The topic of the final project can be on anything you wish in the
space of big data. Anything reasonably related to topics that are
covered in the course is within scope. For reference, there are four
types of projects you might consider:
- Learn additional capabilities (e.g., visualization) of Python
and Jupyter, and use them to build an interactive notebook for visualizing
or exploring a dataset of your choosing. Your interactive
notebook should interact with Spark, so that it will be capable
of supporting exploration of data sets that are too large to fit
in the memory of a single machine.
- Implement a big data algorithm in Spark: choose a
particular big data algorithm (for processing text, graphs,
relational data, etc.) and implement it. Ideally, the implementation
does not already exist in a library or open-source package. Since we
want you to implement the algorithm from scratch, it might perhaps
be too tempting to simply copy existing
code—see notes on academic
integrity.
- Learn and explore a (new) big data processing framework:
although we discussed a variety of processing frameworks in class,
the assignments focused on Spark. Here's your chance
to learn a new processing framework, e.g., Spark Streaming, GraphX,
Giraph, Flink, etc. The project would involve learning to use the
processing framework and doing something interesting with it. The
"something interesting" might be a data mining algorithm, although
the expectations would be lower than building something in
Spark, since learning the new framework would form an
essential component of the project.
- Perform some interesting data science. Is there a particular
dataset you'd like to explore or analyze? Your project could involve
performing interesting analytics on a dataset—here, the focus
would be the analytical product and the insights gleaned, as opposed
to the raw algorithms themselves. However, a superficial analysis
with existing machine-learning libraries is not enough.

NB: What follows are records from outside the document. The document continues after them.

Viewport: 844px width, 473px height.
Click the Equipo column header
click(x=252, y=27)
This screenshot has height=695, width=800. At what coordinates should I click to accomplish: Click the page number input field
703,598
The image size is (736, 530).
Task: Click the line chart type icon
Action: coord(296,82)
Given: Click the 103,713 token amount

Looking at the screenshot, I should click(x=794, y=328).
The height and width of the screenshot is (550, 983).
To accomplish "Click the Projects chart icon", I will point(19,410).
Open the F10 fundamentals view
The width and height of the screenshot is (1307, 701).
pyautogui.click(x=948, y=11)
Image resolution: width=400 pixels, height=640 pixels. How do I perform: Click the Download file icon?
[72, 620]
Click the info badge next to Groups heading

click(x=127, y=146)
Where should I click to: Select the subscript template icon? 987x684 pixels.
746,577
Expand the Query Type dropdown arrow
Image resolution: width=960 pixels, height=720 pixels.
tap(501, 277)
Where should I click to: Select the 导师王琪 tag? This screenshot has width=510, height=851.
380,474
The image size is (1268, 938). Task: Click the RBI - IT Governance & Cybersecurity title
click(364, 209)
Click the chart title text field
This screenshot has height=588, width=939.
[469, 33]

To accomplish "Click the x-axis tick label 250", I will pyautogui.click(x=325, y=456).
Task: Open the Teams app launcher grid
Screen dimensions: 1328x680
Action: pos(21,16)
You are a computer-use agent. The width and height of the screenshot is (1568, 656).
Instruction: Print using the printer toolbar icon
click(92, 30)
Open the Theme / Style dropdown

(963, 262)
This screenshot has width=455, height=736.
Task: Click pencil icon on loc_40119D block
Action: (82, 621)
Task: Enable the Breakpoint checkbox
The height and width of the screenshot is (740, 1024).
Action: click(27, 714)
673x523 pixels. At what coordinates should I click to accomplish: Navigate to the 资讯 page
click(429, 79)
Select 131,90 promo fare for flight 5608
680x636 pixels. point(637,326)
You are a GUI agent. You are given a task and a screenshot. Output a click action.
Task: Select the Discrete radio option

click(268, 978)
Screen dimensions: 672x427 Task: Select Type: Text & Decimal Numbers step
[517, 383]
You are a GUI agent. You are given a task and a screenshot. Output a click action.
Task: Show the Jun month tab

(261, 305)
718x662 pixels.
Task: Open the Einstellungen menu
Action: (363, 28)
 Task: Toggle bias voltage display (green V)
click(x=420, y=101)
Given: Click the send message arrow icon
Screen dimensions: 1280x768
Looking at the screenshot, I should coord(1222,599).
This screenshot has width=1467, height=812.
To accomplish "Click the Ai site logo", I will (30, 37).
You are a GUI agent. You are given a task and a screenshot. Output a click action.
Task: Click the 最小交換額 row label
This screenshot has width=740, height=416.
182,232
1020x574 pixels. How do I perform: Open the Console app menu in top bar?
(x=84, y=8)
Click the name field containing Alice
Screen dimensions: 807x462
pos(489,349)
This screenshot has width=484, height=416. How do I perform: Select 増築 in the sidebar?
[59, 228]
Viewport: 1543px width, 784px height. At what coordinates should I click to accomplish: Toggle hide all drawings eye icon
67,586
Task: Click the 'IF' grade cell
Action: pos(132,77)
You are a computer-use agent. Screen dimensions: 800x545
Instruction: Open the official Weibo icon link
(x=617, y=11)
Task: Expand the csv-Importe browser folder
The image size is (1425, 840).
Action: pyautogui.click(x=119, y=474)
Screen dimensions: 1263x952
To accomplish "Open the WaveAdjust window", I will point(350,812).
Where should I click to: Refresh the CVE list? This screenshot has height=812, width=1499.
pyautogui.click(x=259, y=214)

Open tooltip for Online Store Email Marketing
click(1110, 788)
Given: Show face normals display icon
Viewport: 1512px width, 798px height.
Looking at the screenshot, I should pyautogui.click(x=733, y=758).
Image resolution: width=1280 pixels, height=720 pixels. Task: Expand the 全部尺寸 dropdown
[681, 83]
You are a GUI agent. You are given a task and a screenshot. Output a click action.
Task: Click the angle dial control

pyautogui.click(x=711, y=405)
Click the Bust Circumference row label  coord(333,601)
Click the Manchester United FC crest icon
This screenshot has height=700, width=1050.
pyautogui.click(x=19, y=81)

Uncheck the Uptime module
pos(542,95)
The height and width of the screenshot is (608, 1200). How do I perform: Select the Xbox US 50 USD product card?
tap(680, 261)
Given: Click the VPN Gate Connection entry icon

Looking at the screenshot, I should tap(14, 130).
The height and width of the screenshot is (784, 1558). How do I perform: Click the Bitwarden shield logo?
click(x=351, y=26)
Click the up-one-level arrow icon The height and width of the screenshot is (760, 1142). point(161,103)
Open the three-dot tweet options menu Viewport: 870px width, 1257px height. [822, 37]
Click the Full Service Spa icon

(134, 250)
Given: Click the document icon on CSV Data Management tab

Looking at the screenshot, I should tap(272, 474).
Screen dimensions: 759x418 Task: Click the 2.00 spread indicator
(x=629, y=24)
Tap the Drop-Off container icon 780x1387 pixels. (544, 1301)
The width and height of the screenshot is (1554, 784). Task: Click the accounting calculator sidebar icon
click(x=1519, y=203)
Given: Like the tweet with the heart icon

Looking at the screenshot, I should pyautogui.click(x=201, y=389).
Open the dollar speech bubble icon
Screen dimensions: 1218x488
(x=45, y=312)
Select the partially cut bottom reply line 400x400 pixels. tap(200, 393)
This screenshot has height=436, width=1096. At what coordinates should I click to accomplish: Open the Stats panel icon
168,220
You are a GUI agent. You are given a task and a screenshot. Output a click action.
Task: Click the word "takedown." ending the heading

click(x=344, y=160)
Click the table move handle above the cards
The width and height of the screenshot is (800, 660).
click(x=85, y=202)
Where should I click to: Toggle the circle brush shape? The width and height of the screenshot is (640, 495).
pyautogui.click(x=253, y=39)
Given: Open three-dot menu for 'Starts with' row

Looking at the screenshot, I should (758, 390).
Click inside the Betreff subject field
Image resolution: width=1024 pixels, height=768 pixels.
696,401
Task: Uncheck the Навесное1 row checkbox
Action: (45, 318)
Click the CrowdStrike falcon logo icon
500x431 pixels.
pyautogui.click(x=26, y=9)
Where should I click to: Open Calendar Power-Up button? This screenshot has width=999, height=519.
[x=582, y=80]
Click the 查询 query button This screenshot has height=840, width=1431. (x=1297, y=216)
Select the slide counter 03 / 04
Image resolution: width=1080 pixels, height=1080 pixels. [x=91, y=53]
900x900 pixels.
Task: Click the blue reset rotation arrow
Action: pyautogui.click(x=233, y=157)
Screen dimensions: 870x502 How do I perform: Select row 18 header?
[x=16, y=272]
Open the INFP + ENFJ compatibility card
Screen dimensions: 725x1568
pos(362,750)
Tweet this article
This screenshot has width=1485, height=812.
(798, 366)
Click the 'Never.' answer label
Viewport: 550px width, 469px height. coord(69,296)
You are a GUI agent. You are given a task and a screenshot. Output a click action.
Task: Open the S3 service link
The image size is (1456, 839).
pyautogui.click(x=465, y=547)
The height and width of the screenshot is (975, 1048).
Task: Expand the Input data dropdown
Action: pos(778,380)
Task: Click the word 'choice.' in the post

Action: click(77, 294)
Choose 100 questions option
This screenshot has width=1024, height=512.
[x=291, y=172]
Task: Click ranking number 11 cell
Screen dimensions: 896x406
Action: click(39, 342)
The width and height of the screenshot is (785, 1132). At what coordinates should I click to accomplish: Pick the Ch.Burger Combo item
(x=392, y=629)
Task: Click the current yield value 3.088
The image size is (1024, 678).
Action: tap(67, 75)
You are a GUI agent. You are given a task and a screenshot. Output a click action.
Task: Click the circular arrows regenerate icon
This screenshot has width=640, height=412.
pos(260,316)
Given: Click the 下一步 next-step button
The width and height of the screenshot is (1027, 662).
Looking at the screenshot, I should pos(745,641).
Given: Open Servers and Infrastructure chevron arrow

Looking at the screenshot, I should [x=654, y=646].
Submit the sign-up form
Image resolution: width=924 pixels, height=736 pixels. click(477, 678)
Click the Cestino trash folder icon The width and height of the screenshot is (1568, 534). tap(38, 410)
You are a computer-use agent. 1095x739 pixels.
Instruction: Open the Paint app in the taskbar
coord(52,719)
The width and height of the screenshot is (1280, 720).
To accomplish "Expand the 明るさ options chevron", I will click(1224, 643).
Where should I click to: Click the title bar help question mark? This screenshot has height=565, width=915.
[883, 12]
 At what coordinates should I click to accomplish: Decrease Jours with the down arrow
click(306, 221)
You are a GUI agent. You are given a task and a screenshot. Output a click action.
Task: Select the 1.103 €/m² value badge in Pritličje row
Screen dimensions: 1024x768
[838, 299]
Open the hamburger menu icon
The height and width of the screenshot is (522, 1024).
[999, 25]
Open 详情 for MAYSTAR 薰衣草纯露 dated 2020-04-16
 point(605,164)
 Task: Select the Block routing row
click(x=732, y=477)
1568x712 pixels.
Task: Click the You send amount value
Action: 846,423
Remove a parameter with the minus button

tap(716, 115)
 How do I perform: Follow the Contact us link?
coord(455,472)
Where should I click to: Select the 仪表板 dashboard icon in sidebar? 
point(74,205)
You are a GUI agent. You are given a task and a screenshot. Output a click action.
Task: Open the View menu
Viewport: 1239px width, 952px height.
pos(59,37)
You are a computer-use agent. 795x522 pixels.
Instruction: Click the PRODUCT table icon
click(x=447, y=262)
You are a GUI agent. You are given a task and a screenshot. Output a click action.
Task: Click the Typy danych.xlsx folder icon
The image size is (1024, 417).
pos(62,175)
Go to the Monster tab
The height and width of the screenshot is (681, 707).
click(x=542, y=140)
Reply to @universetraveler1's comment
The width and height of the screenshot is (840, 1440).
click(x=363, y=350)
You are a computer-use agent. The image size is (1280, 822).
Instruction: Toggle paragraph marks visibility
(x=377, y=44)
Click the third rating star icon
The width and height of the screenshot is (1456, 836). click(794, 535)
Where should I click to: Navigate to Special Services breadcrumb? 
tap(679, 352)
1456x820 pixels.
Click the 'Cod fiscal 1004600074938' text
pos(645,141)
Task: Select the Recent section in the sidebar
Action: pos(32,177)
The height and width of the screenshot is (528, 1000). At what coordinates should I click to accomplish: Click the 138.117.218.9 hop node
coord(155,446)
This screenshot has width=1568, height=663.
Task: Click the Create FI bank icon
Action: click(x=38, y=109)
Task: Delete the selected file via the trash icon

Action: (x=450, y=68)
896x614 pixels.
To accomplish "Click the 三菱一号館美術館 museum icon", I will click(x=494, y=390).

You may work in groups of up to three, or you can also work by
yourself if you wish. The amount of effort devoted to the project
should be proportional to the number of people in the team. As a
guideline, the level of effort should be comparable to
two assignments per person.
When you are ready, send me (uwaterloo-bigdata-2019w-staff@googlegroups.com)
an email describing what you'd like to work on. I will provide you
with feedback on appropriateness and scope of your proposed project.
The "soft" deadline for this
proposal is March 15, 2019. There is no
penalty if you miss this deadline, but it is in your best
interest to not leave this proposal to the last minute.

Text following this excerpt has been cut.